A Tale of Smartphone Usage and Workplace Productivity

Smiling businessman holding a phone at workplace with his colleagues

Employees have always found a way to procrastinate at work, long before smartphones were even invented. There were those that took an awfully long lunch break, the desk daydreamers and that one who just loved the sound of their voice. So why are smartphones in particular being blamed when essentially, it’s always been the same?

How Are Workplaces Different Now?

HR policies are changing. We’re a post-industrial society now, so we’re not exactly required to work like machines. Offices talk about work-life balance so they give you days off and vacations when they feel like you’re edging burnout. They talk of employee engagement so they give you work that you’d want to do. Many offices insist that you spent 15% of your work-hours on me-time. You’d think with all of this happening, the chances of procrastination should automatically go down, right?

But we’re the smartphone generation. We couldn’t have predicted 10 years ago that everyone at the workplace would have their own handheld devices. Which, I might add, give them access to social media when they want to talk, or games apps when they’re bored. And it would all be just a finger tap under their desk away. No one has to know what they’re doing and they’d look busy while doing so.

This chart by I Acquire pretty much sums up what they probably do on their phones at work:

Via I Acquire

What can make these matters worse? If your workplace has a ‘bring your own device’ policy, because then you’re enabling the opening of the can of worms.

So, Do Smartphones Lessen Productivity?

That seems to be the accepted rule of thumb. But think about it this way: would you want to work in an office that has a strictly no-phone policy? I know I wouldn’t. Because reasonable rules are fine, but when they seem condescending, it may as well turn you against the workplace altogether. Some offices block social media, which only builds on the idea that employees are school children that must be disciplined.
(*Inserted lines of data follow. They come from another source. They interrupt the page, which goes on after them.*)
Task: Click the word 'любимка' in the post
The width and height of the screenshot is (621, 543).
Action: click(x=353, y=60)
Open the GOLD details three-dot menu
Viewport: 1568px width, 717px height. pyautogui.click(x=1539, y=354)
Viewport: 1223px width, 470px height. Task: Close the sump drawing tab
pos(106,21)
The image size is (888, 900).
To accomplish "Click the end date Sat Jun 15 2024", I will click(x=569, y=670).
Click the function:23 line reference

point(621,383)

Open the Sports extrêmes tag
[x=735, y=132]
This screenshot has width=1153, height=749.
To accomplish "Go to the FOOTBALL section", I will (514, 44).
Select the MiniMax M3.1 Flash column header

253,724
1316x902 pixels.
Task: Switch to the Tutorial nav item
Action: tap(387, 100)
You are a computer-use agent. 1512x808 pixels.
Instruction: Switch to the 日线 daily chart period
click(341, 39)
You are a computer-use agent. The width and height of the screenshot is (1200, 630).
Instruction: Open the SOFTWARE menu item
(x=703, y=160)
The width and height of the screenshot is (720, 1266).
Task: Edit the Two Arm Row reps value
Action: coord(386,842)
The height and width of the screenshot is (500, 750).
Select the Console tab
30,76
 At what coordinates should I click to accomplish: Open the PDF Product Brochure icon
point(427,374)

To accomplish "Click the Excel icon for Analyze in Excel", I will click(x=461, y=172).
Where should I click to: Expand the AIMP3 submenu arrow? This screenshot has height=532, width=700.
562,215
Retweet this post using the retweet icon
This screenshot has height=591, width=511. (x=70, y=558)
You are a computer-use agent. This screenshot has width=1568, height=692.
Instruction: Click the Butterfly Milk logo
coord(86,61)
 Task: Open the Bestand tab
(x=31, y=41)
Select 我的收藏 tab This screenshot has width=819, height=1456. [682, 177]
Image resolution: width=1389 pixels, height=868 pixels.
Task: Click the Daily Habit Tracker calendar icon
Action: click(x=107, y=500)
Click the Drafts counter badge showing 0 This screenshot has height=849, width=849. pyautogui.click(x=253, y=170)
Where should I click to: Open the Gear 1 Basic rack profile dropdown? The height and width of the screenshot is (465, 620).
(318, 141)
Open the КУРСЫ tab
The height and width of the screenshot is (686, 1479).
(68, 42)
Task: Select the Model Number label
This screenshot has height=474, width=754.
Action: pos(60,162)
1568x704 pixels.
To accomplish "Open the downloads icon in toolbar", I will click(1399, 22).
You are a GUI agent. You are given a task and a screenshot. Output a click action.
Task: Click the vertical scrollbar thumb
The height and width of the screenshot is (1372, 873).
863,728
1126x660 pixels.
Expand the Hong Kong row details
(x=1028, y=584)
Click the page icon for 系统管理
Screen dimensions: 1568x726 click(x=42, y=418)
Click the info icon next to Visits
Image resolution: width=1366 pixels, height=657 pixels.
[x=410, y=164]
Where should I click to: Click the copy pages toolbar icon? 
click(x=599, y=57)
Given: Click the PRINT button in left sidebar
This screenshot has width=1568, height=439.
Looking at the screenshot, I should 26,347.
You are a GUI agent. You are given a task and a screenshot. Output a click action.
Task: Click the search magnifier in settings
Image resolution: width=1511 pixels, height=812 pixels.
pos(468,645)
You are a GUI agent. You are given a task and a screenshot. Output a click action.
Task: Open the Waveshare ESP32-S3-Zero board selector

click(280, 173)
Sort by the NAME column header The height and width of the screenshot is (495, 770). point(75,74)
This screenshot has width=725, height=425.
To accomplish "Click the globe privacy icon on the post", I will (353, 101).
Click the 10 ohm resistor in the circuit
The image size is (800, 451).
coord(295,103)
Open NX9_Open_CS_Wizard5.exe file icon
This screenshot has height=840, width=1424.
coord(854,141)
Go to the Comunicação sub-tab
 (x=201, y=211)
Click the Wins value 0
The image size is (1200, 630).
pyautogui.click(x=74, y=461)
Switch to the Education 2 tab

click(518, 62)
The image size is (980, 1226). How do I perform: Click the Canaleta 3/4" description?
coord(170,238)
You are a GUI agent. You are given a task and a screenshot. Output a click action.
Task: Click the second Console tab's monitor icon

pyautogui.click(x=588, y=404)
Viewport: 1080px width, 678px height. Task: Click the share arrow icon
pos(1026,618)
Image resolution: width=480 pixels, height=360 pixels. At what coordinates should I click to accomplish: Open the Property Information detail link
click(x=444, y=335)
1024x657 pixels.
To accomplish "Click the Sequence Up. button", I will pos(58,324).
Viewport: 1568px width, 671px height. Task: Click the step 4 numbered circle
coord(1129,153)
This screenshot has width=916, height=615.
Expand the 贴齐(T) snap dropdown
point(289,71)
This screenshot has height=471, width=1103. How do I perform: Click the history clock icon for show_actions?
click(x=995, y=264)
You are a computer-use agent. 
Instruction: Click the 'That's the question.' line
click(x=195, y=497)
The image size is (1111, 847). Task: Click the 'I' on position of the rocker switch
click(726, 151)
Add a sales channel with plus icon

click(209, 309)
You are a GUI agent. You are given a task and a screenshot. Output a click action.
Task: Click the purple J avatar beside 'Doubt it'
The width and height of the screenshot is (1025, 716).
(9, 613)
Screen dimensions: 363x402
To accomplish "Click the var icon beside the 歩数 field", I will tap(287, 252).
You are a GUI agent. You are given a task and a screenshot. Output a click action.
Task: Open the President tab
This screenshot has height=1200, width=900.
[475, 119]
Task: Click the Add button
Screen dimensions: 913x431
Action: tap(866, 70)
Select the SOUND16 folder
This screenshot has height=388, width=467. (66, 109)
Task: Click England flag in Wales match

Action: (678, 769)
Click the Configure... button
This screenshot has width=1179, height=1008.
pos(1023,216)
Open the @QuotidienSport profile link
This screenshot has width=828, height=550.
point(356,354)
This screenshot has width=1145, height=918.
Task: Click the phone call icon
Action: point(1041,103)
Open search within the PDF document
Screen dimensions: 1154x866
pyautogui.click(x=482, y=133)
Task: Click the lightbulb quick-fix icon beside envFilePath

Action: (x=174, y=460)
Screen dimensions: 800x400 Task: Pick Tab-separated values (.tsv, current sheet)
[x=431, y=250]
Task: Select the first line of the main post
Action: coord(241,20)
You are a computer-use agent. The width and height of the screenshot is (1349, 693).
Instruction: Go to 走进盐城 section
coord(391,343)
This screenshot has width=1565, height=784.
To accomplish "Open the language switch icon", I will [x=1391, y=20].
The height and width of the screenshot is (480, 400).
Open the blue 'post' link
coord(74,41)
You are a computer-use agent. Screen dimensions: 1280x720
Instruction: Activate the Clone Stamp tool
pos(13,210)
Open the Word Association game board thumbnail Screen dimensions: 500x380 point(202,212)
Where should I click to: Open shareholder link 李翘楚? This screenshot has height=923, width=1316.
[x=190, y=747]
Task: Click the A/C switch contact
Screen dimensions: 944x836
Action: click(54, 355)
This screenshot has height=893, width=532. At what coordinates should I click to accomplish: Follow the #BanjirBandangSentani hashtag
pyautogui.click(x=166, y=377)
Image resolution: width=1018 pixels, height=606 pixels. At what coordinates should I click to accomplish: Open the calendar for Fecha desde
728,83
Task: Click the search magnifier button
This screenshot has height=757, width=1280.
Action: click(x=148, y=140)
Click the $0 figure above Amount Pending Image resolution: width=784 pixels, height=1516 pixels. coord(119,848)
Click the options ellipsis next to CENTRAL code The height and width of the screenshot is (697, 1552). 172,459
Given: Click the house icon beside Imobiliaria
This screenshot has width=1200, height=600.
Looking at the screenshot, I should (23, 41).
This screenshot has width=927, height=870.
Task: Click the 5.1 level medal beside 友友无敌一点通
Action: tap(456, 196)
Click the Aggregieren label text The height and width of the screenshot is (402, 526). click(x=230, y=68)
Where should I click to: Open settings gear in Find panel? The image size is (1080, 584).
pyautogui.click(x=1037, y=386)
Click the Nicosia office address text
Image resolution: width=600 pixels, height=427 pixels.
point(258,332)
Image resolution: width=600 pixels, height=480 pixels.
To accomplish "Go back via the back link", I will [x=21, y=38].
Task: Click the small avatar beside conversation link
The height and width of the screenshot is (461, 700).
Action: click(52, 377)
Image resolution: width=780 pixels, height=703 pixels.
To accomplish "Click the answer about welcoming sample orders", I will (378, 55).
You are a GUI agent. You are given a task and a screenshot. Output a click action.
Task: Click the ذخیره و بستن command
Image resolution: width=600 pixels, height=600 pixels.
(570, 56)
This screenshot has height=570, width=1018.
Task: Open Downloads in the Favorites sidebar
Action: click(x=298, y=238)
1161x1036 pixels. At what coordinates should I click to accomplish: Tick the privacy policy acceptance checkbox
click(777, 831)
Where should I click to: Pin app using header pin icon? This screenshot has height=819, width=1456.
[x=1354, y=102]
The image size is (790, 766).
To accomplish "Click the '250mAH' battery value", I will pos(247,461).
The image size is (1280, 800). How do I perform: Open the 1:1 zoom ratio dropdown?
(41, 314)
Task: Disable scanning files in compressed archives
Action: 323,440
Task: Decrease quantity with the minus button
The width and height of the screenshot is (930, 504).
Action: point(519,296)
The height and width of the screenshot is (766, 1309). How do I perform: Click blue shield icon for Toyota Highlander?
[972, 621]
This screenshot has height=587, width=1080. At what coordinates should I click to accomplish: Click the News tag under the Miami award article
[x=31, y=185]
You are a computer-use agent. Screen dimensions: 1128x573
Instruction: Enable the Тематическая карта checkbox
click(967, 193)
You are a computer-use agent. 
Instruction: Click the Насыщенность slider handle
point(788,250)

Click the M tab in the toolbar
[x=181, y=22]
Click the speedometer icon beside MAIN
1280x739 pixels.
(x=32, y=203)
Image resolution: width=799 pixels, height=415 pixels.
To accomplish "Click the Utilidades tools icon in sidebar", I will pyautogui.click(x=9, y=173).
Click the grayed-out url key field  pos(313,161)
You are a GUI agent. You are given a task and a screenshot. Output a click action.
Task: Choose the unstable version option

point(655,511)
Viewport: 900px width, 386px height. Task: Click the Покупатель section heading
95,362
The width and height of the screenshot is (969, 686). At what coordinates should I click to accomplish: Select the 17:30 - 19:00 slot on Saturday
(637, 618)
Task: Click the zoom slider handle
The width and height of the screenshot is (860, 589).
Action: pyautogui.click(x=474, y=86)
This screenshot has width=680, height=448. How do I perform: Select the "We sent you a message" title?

So in a way, yes. Being able to use their phones at work leads to more job satisfaction. This is why many companies just give them their own device, for work and job satisfaction. Killing two birds with one stone.

Can the Device Usage be Controlled?

That’s the idea. It’s okay if they’re spending a little time dwindling their thumbs on their phones to catch a breather. It’s a problem when that’s the only thing they’re doing. But micromanagement isn’t exactly the solution either. If they have a company provided phone, a better idea would be to use an employee monitoring app. It allows them to self-regulate, but at the same time, it gives you a better idea of how much time they spend working and how much time they spend procrastinating. You could also limit the downloadable data per head for personal use.

What we’ve learnt is yes, procrastination at work is an age old problem. But now it has taken a digital format, so we find it easier to blame the smartphone rather than the employee or employer. If you’ve got a bad seed or bad policies, you’re going to lose productivity, smartphone or otherwise.